• **Texto fornecido**:

Nos outros anos também vi vários grupos a tentarem aproveitar o ajuntamento da multidão para roubar, também vi confrontos entre várias pessoas, também vi momentos de tensão. A questão é que foram focos pontuais e não havia um contingente policial pronto a carregar. Havia policiamento quanto baste, só isso.
Este ano descambou. Talvez, também, porque a festa do Marquês tenha passado de uma festa quase espontânea para uma celebração organizada, com VIPs e tudo, a descair para uma rave.
É que se formos olhar para o resto da Europa, este tipo de celebrações com grandes multidões, normalmente, acabam em violência. Já todos vimos imagens dessas em Madrid, Barcelona, Paris, Milão, etc...
Quem teve culpa no Marquês? Não sei. Em jeito de piada até posso dizer que eu e os adeptos que costumam acompanhar o Benfica estamos ilibados.
Mas, se calhar, o facto de terem lá passado as imagens da agressão de Guimarães à família não terá ajudado a lidar bem com a presença policial no Marquês. Há muitos pontos de vistas e só uma conclusão: não se pode reduzir tudo a maus e bons.

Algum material
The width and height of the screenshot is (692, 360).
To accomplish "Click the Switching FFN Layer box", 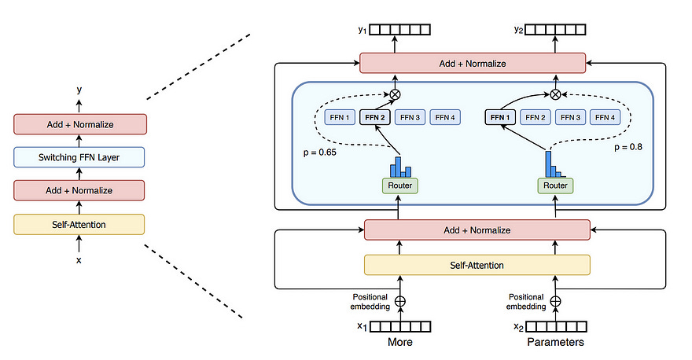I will [x=79, y=157].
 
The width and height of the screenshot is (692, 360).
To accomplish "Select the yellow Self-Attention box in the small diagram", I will [x=79, y=225].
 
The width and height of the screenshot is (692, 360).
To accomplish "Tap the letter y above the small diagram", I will [x=79, y=90].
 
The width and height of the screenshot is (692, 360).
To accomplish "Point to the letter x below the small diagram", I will [x=79, y=259].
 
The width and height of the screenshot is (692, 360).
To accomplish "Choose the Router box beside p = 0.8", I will [x=555, y=186].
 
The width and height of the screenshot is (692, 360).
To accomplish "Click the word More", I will [x=399, y=343].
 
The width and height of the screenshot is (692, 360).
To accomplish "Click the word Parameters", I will [x=554, y=343].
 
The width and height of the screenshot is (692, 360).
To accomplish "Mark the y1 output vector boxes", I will [x=400, y=31].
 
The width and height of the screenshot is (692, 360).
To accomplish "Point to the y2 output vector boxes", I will [x=555, y=31].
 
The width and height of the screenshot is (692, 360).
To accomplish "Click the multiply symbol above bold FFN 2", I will [x=395, y=94].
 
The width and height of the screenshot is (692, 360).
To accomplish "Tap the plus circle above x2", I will [x=555, y=300].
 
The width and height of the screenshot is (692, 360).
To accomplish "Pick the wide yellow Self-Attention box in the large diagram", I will [x=477, y=265].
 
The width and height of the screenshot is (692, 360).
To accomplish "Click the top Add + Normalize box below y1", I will [x=472, y=63].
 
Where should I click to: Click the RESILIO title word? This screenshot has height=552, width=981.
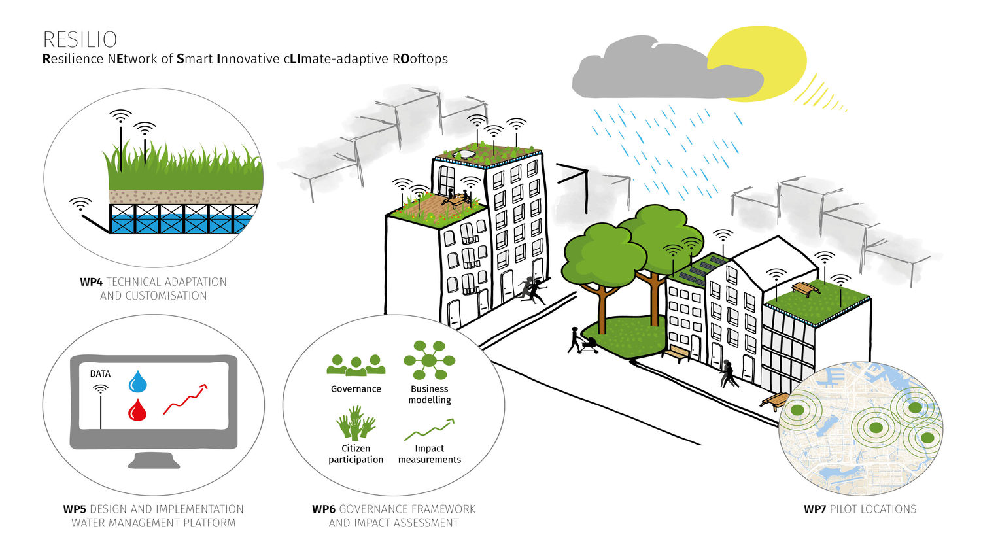(80, 40)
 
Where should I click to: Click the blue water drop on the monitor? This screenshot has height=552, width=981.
(137, 381)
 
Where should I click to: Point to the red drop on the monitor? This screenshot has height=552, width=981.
(137, 410)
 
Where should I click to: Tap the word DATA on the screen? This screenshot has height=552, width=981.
(100, 373)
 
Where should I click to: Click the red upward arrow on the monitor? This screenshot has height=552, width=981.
(185, 399)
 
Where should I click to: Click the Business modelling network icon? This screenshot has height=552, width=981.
(429, 360)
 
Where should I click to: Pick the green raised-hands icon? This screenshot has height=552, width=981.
(356, 423)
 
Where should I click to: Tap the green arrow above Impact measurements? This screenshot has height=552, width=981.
(429, 429)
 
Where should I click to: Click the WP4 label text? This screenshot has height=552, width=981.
(91, 282)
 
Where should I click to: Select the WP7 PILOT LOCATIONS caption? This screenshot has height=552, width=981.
(860, 509)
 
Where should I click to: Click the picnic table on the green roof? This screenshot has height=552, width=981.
(805, 289)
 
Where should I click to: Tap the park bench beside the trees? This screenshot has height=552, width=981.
(677, 353)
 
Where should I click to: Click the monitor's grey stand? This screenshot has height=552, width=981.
(154, 460)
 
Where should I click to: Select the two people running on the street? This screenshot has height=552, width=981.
(532, 290)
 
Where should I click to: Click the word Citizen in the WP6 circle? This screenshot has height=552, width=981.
(356, 448)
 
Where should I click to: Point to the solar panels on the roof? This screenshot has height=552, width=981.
(700, 268)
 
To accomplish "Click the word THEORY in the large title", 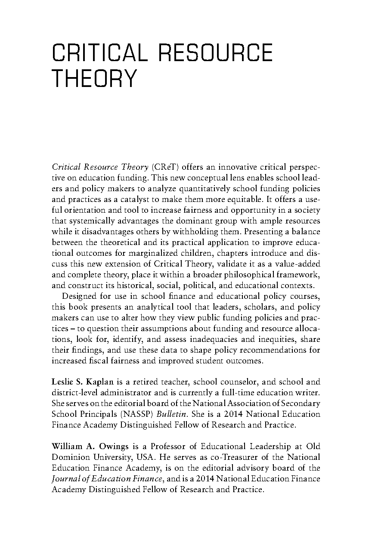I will pyautogui.click(x=94, y=79).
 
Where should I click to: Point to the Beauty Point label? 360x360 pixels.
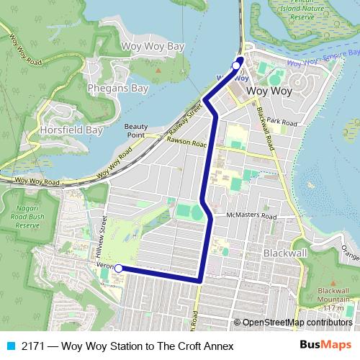pos(135,130)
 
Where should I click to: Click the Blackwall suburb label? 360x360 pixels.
pos(286,254)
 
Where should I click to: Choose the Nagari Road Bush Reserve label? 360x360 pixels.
pos(15,215)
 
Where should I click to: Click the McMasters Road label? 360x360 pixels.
pos(251,215)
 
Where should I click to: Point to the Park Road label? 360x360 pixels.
pos(282,122)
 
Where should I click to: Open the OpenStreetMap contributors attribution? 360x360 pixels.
pos(297,323)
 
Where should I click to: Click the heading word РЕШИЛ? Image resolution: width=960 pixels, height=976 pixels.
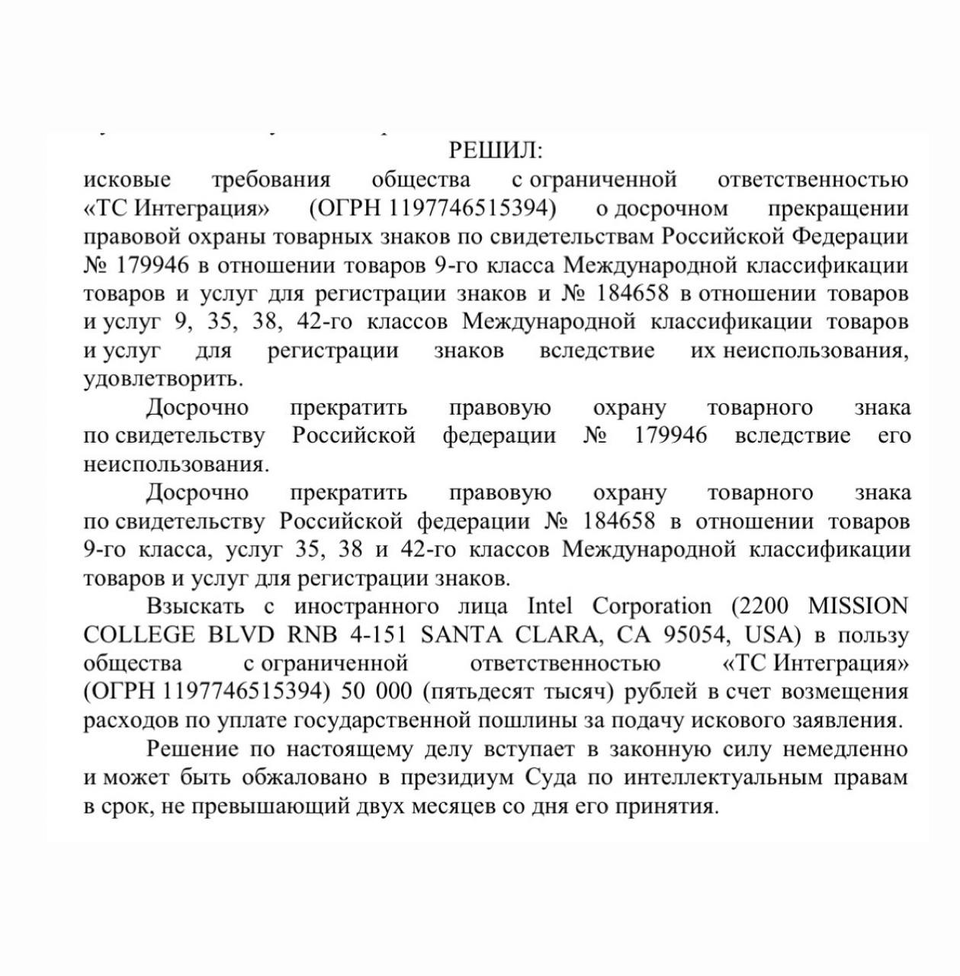coord(495,150)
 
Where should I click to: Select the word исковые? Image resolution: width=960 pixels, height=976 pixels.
coord(127,180)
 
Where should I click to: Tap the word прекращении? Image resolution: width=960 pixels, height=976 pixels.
coord(838,208)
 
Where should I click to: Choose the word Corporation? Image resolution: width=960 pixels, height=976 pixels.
coord(651,606)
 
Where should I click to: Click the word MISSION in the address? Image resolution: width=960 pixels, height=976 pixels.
coord(858,606)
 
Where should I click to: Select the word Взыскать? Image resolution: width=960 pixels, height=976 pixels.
coord(196,606)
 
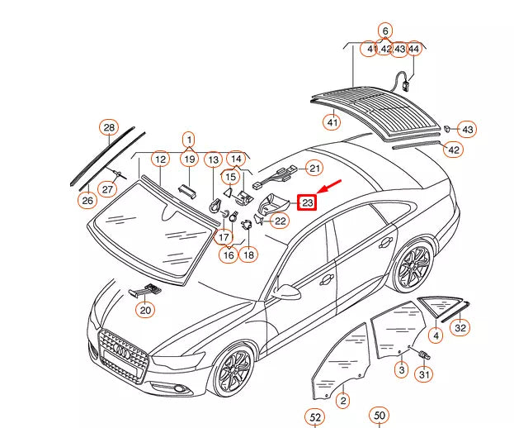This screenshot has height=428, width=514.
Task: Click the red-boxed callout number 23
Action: (307, 202)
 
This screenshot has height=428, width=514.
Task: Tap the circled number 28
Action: (109, 127)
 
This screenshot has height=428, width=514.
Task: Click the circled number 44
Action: (413, 50)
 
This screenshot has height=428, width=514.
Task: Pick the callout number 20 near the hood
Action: (145, 311)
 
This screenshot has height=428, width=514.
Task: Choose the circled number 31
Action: (424, 374)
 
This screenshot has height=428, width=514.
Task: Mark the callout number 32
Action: (460, 328)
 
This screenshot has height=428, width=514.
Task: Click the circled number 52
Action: (315, 417)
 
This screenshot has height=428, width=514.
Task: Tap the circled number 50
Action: (379, 416)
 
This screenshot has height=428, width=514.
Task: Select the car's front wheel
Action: (232, 370)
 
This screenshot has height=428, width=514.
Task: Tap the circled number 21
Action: (314, 168)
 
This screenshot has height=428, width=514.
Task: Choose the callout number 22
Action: (281, 221)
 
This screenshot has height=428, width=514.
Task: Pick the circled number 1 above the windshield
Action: (188, 139)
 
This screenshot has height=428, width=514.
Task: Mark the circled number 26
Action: (86, 200)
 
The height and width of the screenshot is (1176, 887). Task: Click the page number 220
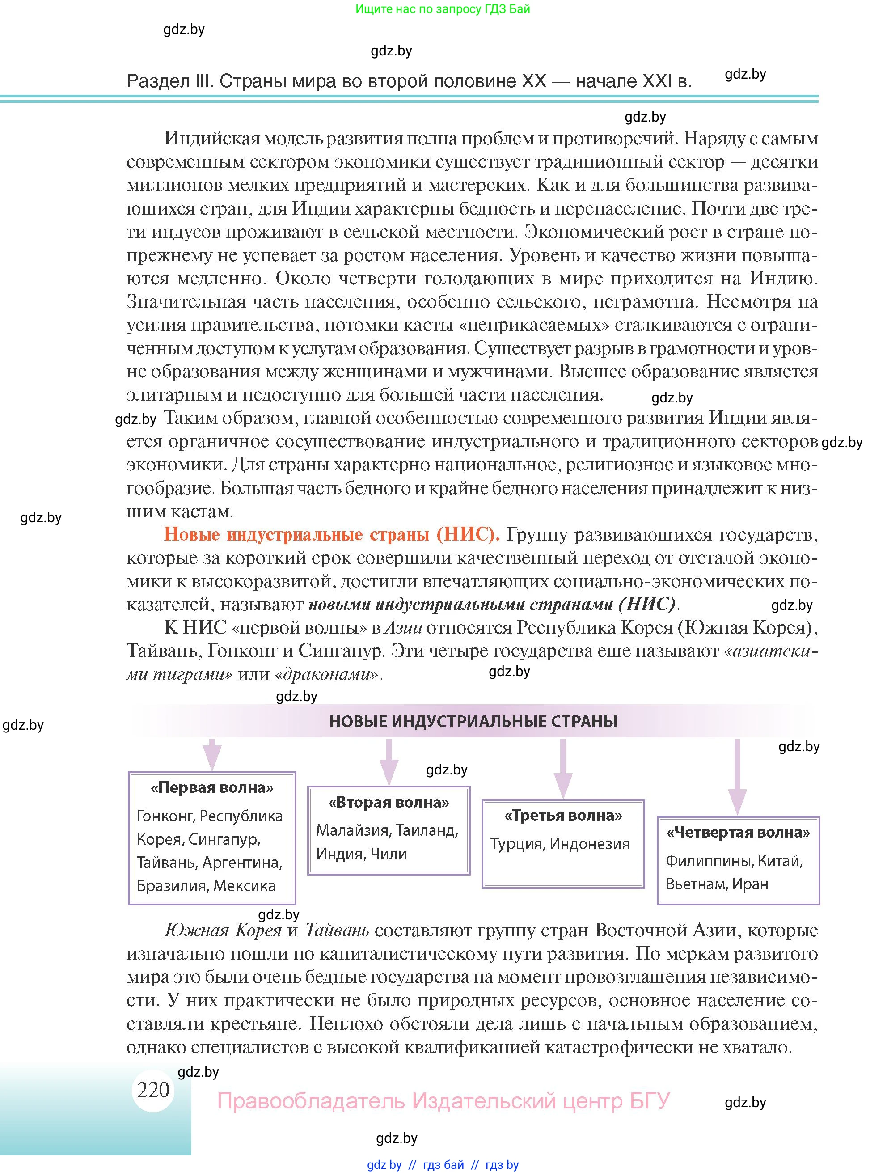point(153,1089)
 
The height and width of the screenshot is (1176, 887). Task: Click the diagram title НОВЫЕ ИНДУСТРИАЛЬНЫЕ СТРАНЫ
point(473,721)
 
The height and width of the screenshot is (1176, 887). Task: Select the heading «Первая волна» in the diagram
point(212,787)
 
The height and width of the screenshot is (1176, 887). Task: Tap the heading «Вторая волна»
point(389,802)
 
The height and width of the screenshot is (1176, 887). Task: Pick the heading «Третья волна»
point(563,815)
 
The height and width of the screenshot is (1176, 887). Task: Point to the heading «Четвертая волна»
point(738,832)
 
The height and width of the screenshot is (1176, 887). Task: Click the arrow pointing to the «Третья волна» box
point(563,769)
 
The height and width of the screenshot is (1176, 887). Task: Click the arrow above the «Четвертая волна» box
point(737,776)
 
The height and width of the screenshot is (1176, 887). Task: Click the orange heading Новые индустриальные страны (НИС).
point(332,534)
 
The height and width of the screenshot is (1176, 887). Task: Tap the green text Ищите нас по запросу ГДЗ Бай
point(443,9)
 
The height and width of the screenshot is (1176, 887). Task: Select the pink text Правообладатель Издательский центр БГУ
point(443,1100)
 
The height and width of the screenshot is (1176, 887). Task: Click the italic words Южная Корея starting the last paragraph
point(223,930)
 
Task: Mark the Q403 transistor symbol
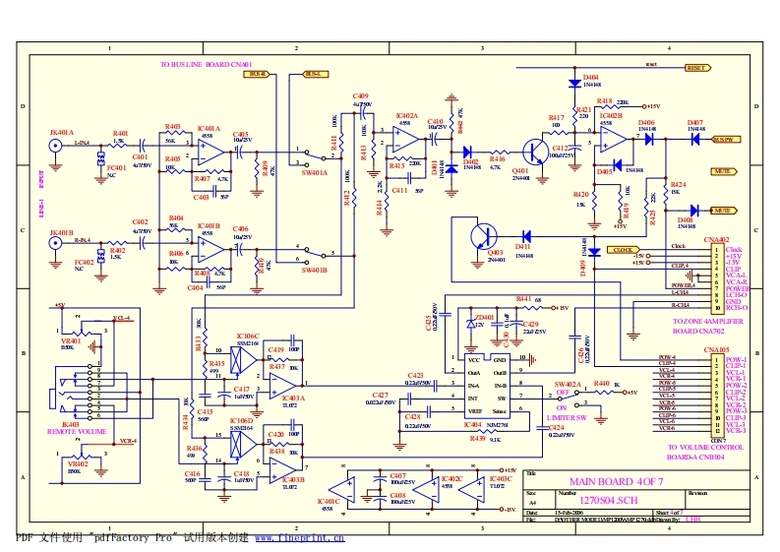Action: pos(483,237)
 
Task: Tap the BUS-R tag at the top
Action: pos(258,74)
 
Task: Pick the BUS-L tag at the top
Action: pos(315,74)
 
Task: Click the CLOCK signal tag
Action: pos(624,250)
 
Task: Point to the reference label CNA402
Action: pos(716,239)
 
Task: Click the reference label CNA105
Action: pos(716,349)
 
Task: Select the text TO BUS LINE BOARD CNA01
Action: pos(207,64)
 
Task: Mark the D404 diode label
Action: pos(590,76)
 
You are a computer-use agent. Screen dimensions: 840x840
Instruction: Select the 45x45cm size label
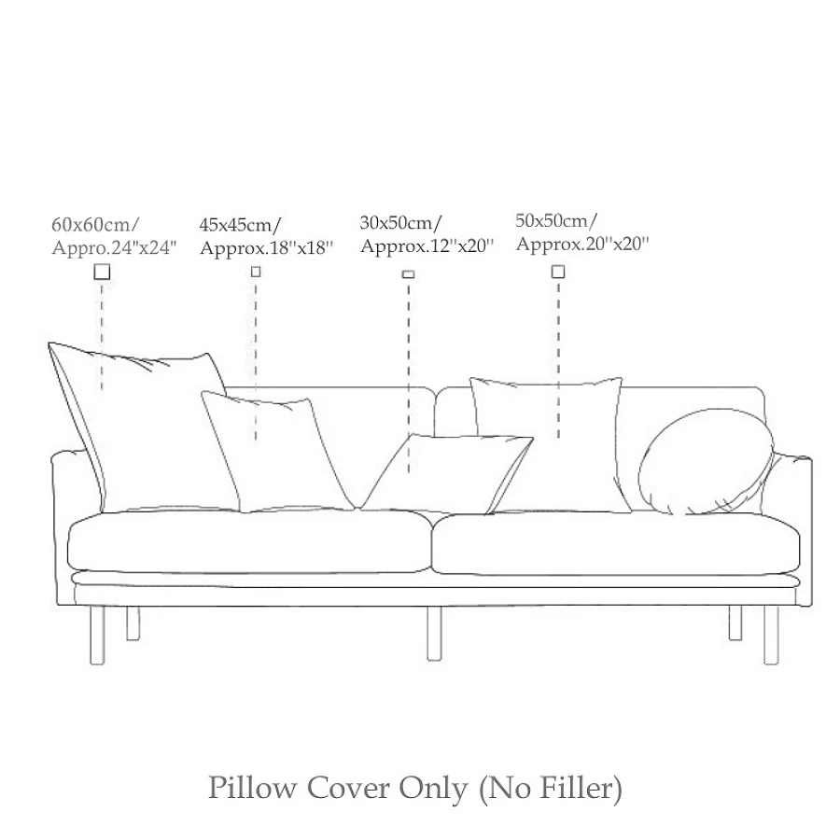[241, 224]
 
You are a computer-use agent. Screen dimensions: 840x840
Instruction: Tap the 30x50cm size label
[401, 222]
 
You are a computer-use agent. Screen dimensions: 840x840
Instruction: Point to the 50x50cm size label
[557, 220]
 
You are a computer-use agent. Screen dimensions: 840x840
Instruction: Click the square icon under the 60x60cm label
[102, 272]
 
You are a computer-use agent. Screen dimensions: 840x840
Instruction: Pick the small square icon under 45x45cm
[256, 272]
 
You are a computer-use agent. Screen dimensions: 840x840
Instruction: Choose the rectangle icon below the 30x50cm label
[408, 274]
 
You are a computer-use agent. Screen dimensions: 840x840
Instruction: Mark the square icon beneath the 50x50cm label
[558, 272]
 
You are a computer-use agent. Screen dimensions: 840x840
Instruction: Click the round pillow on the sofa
[707, 464]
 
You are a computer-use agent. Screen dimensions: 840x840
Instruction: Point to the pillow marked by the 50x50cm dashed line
[551, 443]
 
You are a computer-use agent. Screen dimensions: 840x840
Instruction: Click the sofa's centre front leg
[434, 633]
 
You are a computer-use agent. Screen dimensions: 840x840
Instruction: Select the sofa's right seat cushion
[611, 543]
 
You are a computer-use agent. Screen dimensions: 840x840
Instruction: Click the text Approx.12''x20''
[427, 246]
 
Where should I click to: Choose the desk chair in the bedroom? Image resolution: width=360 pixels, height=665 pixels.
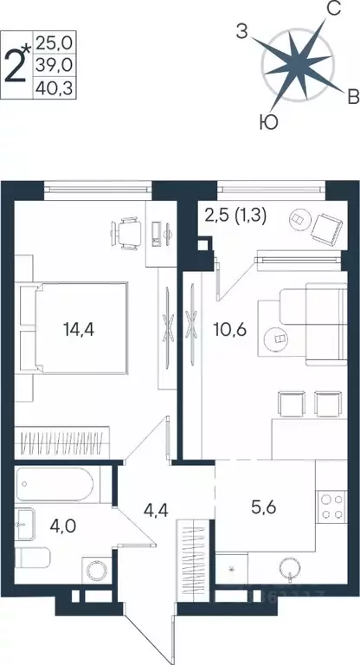click(x=126, y=230)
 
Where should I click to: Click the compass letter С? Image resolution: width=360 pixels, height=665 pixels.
click(x=331, y=10)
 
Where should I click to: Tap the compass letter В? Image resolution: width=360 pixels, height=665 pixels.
click(x=353, y=94)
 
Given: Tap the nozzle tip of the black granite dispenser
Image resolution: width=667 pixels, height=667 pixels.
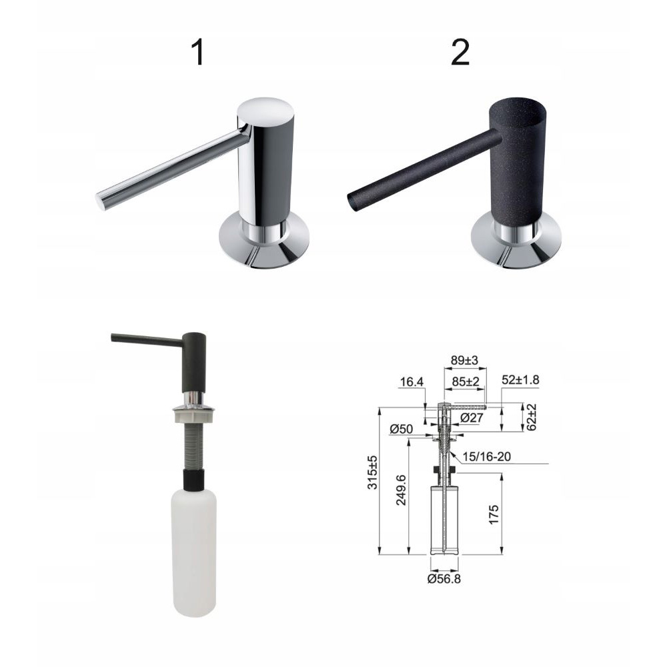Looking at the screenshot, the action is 351,201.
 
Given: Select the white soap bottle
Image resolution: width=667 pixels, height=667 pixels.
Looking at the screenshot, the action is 194,552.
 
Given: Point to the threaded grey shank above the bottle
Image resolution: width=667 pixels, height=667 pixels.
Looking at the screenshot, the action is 193,446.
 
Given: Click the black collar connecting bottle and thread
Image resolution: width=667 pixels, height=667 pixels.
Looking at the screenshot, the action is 193,480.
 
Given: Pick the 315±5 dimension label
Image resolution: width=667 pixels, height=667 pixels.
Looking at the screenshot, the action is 373,472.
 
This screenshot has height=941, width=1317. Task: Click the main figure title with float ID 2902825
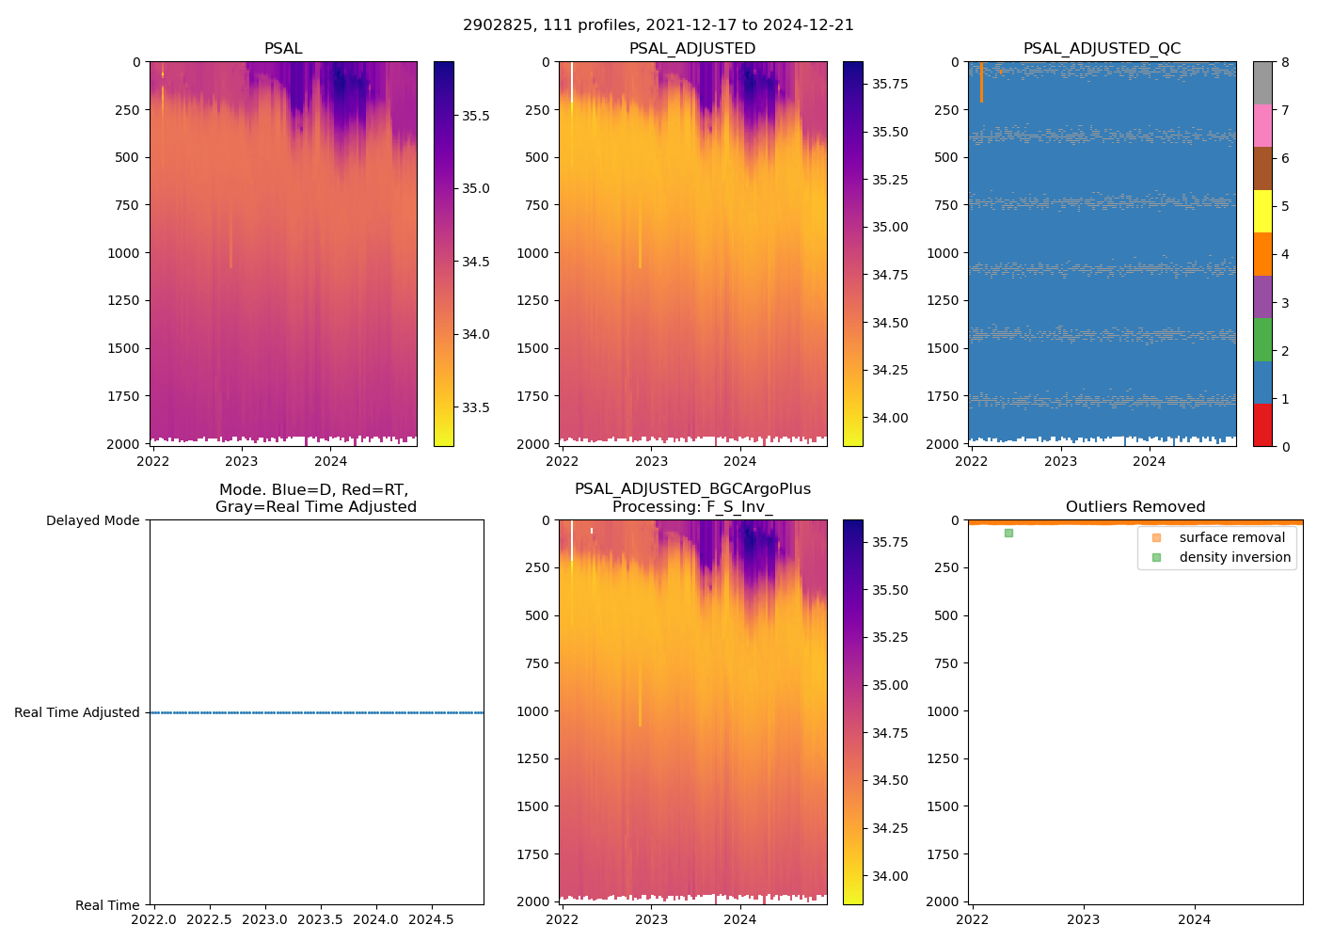coord(658,25)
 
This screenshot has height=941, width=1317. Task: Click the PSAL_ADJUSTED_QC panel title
coord(1102,49)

• **Complete o seguinte**:
(1) Diga se cada afirmação concorda com o texto sobre a festa do Marquês, respondendo sim ou não e citando as palavras do texto que o decidem.
(a) Nos outros anos havia um contingente policial pronto a carregar.
(b) No resto da Europa, este tipo de celebrações com grandes multidões costuma acabar em violência.
(c) Quem escreve afirma saber quem teve culpa no Marquês.
(2) Responda com base no texto sobre a festa do Marquês:
(a) Que cidades são dadas como exemplo de imagens de violência?
(b) Segundo o texto, a festa do Marquês estaria a descair para quê?
(c) Que imagens passaram no Marquês?
(3) Continue o texto sobre a festa do Marquês a partir da última frase.

• **Respostas por tarefa**:
(1)
(a) Não: "não havia um contingente policial pronto a carregar."
(b) Sim: "este tipo de celebrações com grandes multidões, normalmente, acabam em violência."
(c) Não: "Quem teve culpa no Marquês? Não sei."

(2)
(a) Madrid, Barcelona, Paris e Milão.
(b) Para uma rave.
(c) As imagens da agressão de Guimarães à família.

(3)
No resto do país
Em Alvalade houve relatos de mais violência com a polícia a disparar sobre adeptos do Sporting. Não faço ideia qual a origem disto mas não dá para entender como é que se chega aos tiros. Se era para precaver confrontos com adeptos do Benfica em festa, então falharam. Vi no facebook o relato e as fotos de uma família que ia para o Aeroporto deixar um familiar rumo aos Açores e que levavam adereços do Benfica. Ao passarem perto do MacDonalds da BP junto ao estádio do Sporting foram agredidos e ficaram com o carro vandalizado. Era aqui que a polícia devia de estar.
Também na Luz houve quem ouvisse tiros de madrugada com a chegada dos adeptos que foram a Guimarães. Não há explicações.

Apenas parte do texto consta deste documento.